En réalité, nous avons compris par la suite que cette réunion visait à faire venir le capitaine Blaise COMPAORE à Ouagadougou pour pouvoir le prendre. En me présentant le 16 au lieu indiqué pour la réunion, on m’a fait savoir que celle-ci était reportée. J’ai compris que ce report était dû tout simplement à l’absence de Blaise COMPAORE. Je me suis donc retourné dans ma chambre au Mess des officiers pour attendre et revenir le lendemain à Pô.
Le 17, très tôt le matin, un officier accompagné de deux ou trois militaires est venu me réveiller pour me dire qu’il fallait que j’aille au camp Guillaume calmer mes commandos qui n’étaient pas contents d’un mouvement fait dans la nuit par les autres militaires. Effectivement, nous avions au camp Guillaume un détachement de 30 commandos qui assuraient la sécurité du Premier ministre de l’époque, Thomas SANKARA. Ces éléments avaient été encerclés entre 3h et 4h du matin parce qu’ils avaient opposé une résistance suite à l’arrestation de Thomas SANKARA, LINGANI et bien d’autres camarades. L’officier et ses éléments m’ont obligé à embarquer dans leur véhicule quand bien même j’avais ma propre jeep garée.

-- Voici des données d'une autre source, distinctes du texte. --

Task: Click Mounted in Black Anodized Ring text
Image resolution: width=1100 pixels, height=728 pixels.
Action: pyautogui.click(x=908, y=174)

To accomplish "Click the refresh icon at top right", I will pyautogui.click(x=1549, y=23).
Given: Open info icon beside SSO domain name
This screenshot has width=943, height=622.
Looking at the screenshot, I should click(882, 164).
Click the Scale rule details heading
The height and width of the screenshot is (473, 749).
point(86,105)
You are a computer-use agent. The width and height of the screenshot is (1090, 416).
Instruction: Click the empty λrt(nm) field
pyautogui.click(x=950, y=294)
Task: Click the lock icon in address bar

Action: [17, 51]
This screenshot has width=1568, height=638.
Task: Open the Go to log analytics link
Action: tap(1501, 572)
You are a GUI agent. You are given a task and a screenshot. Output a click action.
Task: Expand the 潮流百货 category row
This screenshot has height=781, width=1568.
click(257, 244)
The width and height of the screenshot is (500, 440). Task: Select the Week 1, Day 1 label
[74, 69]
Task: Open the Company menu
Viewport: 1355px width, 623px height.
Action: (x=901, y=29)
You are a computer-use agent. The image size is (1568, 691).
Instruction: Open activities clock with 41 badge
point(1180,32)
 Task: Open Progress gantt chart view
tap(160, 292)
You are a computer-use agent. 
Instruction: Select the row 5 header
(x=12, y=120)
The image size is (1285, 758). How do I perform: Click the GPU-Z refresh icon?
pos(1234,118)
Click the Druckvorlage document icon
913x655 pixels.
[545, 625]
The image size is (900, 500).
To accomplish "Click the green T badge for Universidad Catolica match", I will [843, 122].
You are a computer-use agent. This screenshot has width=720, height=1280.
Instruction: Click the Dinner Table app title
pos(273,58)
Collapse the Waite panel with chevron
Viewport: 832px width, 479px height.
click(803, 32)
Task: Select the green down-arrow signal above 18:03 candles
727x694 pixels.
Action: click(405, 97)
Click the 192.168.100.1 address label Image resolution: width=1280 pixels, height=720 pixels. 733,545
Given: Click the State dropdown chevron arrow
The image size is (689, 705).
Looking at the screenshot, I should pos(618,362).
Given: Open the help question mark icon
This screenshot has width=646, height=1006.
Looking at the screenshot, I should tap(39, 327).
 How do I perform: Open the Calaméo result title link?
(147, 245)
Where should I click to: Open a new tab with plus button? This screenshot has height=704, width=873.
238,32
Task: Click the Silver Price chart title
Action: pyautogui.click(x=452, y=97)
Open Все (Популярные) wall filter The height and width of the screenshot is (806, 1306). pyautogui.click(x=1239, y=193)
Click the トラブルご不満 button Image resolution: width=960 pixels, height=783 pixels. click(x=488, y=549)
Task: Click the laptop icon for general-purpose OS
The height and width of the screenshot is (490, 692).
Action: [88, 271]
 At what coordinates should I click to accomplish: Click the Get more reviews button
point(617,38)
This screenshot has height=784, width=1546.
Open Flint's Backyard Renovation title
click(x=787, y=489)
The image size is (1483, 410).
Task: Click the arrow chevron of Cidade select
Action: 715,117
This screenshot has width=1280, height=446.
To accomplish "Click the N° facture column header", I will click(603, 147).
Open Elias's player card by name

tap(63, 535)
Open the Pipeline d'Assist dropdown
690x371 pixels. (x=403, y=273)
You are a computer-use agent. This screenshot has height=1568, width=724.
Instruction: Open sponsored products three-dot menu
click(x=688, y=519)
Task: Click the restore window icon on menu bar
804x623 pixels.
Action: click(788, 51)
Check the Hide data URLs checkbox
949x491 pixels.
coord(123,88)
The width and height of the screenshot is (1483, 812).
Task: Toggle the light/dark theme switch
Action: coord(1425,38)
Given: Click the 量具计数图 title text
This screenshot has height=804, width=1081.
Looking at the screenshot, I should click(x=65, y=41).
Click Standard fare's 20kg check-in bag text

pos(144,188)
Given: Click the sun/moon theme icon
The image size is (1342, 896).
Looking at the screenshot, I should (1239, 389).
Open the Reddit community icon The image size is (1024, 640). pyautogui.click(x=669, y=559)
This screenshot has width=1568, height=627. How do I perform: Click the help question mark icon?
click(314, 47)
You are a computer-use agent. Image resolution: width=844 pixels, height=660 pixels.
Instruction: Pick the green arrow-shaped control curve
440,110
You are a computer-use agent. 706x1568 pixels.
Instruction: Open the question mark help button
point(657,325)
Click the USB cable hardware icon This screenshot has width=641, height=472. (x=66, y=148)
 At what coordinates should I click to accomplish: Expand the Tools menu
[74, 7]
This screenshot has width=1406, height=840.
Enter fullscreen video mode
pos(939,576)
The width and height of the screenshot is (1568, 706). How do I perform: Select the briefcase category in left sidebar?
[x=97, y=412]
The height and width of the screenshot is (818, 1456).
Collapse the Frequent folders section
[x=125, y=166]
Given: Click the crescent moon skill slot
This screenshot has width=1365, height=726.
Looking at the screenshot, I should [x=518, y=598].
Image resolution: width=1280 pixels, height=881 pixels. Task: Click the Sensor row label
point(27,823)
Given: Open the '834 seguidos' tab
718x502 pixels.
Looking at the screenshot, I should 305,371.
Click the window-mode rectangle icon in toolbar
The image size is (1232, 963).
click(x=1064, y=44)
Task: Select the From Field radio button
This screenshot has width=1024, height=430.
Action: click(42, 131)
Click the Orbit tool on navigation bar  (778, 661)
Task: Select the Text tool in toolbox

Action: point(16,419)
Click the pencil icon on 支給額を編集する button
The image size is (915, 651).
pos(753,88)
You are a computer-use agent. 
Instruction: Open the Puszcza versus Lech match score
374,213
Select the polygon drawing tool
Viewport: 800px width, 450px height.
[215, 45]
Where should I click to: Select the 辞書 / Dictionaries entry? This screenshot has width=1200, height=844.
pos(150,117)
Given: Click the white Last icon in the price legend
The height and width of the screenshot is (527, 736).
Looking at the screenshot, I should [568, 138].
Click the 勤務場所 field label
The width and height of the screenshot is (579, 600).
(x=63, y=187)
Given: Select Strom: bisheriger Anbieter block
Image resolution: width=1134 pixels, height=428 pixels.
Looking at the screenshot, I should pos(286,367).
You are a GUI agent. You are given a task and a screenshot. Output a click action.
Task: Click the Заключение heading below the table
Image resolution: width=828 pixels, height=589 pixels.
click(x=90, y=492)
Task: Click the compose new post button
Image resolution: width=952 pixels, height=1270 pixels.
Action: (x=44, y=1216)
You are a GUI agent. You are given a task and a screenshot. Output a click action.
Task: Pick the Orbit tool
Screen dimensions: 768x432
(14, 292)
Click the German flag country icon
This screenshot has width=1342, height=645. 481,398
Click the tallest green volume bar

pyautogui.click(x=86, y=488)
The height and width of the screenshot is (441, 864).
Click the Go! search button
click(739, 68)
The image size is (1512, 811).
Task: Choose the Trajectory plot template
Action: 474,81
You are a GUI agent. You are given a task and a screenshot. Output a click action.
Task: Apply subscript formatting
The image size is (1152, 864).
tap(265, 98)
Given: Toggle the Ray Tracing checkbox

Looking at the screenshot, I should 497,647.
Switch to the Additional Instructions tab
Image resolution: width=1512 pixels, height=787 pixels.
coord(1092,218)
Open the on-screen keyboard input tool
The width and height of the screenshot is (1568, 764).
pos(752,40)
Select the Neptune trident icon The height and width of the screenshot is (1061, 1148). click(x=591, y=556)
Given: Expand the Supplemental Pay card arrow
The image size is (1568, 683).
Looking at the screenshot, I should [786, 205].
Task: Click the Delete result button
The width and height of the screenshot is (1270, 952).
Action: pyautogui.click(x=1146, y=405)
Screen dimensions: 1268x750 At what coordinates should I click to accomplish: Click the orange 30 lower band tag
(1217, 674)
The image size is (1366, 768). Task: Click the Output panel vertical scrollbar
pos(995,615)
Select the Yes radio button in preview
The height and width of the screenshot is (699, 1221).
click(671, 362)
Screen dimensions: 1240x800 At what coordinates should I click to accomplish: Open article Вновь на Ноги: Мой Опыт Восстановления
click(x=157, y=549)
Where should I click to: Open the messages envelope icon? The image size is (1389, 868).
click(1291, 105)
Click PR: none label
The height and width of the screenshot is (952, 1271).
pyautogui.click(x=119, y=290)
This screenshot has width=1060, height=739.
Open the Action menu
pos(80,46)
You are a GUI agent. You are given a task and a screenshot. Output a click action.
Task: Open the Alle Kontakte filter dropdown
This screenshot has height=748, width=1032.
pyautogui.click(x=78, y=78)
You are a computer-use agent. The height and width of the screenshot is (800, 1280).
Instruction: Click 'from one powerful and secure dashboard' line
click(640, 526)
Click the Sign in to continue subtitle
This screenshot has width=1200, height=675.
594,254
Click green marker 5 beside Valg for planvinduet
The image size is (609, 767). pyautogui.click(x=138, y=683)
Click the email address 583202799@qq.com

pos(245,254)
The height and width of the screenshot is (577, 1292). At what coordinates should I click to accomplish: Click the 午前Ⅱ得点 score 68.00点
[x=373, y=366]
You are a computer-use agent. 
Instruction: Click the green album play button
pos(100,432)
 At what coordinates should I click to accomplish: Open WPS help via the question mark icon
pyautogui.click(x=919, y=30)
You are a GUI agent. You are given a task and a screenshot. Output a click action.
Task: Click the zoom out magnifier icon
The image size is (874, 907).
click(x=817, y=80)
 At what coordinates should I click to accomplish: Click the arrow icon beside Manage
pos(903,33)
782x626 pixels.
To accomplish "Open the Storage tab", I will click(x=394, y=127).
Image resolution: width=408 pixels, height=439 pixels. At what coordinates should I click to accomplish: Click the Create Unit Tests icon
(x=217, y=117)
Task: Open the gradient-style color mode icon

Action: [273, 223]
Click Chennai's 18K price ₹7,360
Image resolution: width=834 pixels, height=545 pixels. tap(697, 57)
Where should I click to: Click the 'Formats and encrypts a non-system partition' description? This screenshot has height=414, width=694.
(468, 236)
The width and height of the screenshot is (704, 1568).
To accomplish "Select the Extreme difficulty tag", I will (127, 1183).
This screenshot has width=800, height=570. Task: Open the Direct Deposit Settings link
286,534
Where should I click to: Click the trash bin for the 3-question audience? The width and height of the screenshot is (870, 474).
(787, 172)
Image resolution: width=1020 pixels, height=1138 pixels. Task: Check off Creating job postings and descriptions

Arrivés à la porte du camp, ils sont restés dehors et m’ont dit d’aller voir mes éléments à l’intérieur. Dès que je suis rentré, ils m’ont expliqué le déroulement de la situation. J’ai immédiatement pris fait et cause pour eux parce que non seulement j’étais également contre ces arrestations mais aussi et surtout en tant que leur supérieur, je ne pouvais pas les abandonner à eux-mêmes. J’ai décidé donc de rester avec eux, advienne que pourra. Pendant ce temps, le capitaine Blaise COMPAORE rentré très tôt de Bobo s’était fait déposer à son domicile et avait dit à son chauffeur MAIGA de faire un tour au camp Guillaume pour voir les éléments qui y sont, le temps pour lui de prendre un bain avant de retourner à Pô. Quand le chauffeur est arrivé à côté du camp, il a vu que celui-ci était encerclé par beaucoup de militaires et des engins blindés.
Il a compris qu’il y avait quelque chose qui n’allait pas. Il a donc en même temps fait demi-tour pour aller rendre compte à son chef qui certainement n’a pas eu le temps de se laver comme il l’avait prévu et, a décidé de prendre immédiatement la route de Pô. Comme c’est un commando, il savait très bien qu’il ne fallait pas venir tout droit parce qu’on pouvait lui tendre une embuscade. Il a alors pris un chemin détourné. Il a dû quitter vers 7h du matin et ce n’est que vers 17 h qu’il est arrivé à Pô. Quelques jours après lorsque nous l’avons rejoint, il m’a dit qu’il n’avait pas l’habitude de manger les mangues mais que ce jour-là, il n’avait mangé qu’une mangue toute la journée.
Pendant ce temps, au camp Guillaume OUEDRAOGO, je suis resté avec mes éléments pour organiser la résistance avec eux en attendant la réaction de Blaise COMPAORE. Ce n’était pas facile compte tenu de notre nombre par rapport à ceux qui nous encerclaient. Pour leur faire peur, j’ai dit aux éléments de se balader dans la cour avec des RPG7. C’était une manière de les dissuader de nous attaquer. Lorsque nous avons su dans la nuit que Blaise COMPAORE était déjà à Pô, ça été un grand soulagement pour nous parce que nous savions qu’ils ne pouvaient plus rien contre nous. Ils savaient bien qu’avec la présence de Blaise COMPAORE à Pô, si quelque chose nous arrivait c’était tant pis pour eux. C’est ainsi qu’entre 21h et 22h nous avons essayé de discuter avec eux.”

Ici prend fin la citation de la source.